What this task involves ▸ In the records below, find each line with "beside" and copy it.
*** Dataset entries ***
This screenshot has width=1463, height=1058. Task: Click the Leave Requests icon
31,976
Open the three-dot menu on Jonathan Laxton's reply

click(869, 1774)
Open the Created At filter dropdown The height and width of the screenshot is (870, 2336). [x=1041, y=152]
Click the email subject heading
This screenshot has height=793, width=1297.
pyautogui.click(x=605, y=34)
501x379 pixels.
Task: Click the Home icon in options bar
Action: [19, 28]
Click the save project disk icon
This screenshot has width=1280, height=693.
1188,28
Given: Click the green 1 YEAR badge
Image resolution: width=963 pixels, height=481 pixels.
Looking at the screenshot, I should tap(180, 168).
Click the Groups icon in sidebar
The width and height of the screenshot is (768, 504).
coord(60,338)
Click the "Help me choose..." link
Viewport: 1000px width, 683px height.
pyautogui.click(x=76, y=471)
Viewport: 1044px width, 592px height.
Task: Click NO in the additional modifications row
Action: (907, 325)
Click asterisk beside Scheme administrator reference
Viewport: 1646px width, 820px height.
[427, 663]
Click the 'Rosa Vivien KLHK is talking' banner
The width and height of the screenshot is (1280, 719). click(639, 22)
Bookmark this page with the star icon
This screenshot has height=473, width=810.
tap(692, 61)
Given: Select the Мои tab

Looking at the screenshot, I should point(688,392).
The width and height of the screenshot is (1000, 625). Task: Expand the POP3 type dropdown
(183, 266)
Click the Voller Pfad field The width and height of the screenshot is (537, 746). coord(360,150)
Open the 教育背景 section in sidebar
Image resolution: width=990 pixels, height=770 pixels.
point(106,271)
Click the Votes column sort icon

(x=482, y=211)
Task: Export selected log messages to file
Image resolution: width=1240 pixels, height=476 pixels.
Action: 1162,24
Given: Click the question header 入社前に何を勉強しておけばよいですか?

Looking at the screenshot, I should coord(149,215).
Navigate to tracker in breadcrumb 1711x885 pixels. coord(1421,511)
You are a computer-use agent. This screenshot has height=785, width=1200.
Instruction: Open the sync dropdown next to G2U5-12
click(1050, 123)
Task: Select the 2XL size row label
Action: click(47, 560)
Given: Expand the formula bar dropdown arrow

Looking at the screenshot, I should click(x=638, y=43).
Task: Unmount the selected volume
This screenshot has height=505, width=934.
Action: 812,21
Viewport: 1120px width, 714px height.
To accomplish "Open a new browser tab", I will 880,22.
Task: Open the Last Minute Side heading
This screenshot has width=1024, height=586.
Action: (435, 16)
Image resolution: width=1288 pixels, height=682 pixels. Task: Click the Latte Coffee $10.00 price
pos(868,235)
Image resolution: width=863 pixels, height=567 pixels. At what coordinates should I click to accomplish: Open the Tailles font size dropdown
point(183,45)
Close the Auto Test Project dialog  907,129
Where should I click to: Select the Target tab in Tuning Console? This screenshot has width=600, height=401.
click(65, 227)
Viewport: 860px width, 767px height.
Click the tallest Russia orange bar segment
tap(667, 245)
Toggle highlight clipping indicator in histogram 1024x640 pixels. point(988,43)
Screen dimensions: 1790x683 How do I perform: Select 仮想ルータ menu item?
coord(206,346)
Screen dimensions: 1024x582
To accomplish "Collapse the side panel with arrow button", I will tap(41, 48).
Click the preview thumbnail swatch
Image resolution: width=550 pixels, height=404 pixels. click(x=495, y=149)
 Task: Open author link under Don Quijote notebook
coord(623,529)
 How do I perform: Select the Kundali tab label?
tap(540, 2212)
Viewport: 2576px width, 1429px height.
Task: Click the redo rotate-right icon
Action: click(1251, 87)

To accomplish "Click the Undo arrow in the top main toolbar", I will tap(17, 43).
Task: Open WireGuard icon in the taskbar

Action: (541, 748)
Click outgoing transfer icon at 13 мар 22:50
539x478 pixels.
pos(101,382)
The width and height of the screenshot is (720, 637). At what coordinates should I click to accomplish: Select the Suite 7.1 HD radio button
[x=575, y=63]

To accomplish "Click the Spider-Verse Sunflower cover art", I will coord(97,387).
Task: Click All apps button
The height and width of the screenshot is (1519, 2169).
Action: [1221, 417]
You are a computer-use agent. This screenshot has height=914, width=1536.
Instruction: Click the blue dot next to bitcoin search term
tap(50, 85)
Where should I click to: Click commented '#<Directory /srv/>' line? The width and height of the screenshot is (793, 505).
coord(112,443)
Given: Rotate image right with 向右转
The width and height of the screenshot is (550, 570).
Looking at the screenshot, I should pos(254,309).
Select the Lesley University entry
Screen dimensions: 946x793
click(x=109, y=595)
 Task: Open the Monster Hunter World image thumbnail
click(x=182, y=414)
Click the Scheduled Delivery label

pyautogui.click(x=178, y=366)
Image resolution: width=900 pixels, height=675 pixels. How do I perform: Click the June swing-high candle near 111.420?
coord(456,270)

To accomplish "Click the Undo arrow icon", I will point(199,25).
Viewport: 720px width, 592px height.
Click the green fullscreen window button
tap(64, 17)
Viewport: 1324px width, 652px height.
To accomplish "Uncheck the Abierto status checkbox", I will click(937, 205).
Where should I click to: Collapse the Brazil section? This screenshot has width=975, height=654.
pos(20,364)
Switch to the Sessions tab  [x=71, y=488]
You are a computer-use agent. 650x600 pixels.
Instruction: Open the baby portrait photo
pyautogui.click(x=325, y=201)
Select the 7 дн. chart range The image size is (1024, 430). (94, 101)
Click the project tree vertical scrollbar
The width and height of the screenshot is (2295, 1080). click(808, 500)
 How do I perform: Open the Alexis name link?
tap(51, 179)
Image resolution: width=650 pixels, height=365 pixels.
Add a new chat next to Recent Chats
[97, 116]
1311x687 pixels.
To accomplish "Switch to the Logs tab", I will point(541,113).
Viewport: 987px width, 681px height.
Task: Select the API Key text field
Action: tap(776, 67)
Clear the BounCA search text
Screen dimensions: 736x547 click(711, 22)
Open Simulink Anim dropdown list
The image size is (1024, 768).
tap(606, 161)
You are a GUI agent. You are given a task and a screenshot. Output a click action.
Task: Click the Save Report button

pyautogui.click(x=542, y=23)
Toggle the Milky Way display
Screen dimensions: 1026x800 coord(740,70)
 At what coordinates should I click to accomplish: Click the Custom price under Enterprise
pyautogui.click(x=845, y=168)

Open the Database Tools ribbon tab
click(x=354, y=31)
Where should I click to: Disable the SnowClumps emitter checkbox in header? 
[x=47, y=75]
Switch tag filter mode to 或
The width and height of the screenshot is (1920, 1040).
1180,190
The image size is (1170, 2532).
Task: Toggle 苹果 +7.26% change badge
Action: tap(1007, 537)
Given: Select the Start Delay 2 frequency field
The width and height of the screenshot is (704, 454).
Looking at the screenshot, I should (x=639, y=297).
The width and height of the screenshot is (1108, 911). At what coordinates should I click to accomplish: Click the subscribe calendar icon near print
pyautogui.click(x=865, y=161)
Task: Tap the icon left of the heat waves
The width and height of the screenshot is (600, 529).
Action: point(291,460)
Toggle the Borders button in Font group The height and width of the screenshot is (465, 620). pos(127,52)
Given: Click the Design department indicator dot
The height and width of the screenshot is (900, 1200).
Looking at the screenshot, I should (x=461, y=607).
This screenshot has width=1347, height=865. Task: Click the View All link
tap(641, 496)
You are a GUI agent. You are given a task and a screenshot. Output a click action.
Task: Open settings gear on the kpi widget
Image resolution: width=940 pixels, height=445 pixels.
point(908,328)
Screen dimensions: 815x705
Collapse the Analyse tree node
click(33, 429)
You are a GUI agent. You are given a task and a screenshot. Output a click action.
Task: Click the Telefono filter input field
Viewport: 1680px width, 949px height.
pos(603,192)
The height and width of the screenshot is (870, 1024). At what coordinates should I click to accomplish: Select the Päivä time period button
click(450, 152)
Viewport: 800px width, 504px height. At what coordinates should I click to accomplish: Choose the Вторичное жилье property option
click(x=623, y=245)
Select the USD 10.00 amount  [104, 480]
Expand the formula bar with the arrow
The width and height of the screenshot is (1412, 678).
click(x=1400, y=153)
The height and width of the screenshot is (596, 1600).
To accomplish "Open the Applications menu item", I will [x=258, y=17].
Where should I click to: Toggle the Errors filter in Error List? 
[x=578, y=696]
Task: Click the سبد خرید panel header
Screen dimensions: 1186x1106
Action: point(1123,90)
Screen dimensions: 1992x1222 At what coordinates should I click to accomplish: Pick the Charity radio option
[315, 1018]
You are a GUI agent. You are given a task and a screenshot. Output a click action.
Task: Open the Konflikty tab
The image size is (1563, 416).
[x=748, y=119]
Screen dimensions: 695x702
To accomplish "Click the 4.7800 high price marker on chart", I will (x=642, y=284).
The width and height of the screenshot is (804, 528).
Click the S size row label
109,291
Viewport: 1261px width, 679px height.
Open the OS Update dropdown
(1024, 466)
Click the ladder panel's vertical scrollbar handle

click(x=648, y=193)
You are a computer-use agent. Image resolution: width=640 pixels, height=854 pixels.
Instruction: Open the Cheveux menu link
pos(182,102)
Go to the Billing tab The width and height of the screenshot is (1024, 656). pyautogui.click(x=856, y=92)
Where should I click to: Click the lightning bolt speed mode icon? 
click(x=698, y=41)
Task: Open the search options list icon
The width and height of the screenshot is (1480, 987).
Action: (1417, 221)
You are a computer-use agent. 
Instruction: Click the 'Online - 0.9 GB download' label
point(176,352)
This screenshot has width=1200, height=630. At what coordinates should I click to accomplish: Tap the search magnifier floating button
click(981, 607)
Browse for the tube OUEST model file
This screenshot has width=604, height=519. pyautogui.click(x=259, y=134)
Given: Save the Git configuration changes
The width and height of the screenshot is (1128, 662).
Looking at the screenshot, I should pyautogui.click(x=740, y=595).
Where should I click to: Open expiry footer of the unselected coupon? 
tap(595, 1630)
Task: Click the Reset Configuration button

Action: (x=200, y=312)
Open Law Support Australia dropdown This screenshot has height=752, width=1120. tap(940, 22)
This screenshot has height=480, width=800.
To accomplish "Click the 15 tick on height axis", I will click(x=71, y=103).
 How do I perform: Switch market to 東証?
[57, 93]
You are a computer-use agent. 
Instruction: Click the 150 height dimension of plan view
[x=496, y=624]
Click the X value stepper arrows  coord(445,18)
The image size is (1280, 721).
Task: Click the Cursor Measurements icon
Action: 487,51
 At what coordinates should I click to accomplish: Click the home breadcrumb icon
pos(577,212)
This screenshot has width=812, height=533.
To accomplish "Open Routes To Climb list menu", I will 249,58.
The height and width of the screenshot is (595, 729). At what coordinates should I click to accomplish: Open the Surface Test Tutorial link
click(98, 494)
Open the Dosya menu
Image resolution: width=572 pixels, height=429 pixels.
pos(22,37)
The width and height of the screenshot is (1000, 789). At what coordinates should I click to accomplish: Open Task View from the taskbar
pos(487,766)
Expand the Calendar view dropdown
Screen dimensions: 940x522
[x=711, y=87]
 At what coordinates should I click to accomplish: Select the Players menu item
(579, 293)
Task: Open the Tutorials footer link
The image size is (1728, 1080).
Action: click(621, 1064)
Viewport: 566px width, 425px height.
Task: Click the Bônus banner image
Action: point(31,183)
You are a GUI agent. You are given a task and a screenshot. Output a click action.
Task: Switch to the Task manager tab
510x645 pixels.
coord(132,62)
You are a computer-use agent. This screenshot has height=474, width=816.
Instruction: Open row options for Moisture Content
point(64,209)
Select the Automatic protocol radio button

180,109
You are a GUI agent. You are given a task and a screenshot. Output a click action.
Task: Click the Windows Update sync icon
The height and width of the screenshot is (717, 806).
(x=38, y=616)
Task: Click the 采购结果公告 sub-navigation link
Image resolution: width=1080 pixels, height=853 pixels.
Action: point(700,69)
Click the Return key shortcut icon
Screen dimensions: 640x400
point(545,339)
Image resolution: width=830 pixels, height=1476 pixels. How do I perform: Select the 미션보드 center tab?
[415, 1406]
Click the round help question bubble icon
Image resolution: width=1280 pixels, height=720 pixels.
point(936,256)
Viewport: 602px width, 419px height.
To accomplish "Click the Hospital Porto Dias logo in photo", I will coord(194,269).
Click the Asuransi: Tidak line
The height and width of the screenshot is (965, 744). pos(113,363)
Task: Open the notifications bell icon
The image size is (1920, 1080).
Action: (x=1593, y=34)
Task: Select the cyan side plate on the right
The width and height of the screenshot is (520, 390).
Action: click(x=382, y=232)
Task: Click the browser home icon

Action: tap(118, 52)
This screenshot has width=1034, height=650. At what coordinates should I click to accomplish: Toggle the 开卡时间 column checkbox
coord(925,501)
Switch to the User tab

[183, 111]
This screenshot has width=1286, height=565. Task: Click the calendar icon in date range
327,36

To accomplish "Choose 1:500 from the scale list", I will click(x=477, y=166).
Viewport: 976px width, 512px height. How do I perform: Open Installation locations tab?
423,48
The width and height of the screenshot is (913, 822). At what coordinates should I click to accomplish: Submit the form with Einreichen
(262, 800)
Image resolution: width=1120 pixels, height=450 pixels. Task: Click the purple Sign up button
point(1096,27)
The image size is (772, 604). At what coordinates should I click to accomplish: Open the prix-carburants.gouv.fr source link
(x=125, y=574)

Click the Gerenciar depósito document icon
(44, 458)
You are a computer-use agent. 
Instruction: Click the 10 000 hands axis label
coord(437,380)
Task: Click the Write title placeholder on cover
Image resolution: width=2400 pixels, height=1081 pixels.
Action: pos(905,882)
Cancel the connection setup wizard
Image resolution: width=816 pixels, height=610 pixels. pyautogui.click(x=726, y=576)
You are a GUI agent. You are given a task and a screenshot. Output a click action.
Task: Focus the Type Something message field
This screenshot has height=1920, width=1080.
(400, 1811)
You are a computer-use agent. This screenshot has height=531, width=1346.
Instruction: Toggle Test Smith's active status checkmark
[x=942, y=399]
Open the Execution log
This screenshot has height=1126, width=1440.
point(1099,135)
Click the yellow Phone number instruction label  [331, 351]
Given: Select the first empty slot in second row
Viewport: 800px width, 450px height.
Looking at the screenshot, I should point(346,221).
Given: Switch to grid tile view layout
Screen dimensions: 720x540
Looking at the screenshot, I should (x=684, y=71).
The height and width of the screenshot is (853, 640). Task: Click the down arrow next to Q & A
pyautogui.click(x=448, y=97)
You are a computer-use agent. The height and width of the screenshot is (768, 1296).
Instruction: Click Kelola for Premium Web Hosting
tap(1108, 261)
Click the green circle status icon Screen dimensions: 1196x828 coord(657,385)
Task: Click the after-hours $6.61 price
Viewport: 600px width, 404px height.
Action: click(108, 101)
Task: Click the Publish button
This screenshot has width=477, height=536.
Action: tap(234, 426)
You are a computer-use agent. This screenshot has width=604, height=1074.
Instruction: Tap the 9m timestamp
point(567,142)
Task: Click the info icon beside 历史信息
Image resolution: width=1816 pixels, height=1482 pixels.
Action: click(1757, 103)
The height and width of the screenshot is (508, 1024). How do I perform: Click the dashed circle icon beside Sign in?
*** End of Dataset entries ***
Output below ▸
Click asterisk beside Scheme administrator reference
Task: Click the info icon beside 历史信息
The height and width of the screenshot is (508, 1024). How do I perform: Click the dashed circle icon beside Sign in?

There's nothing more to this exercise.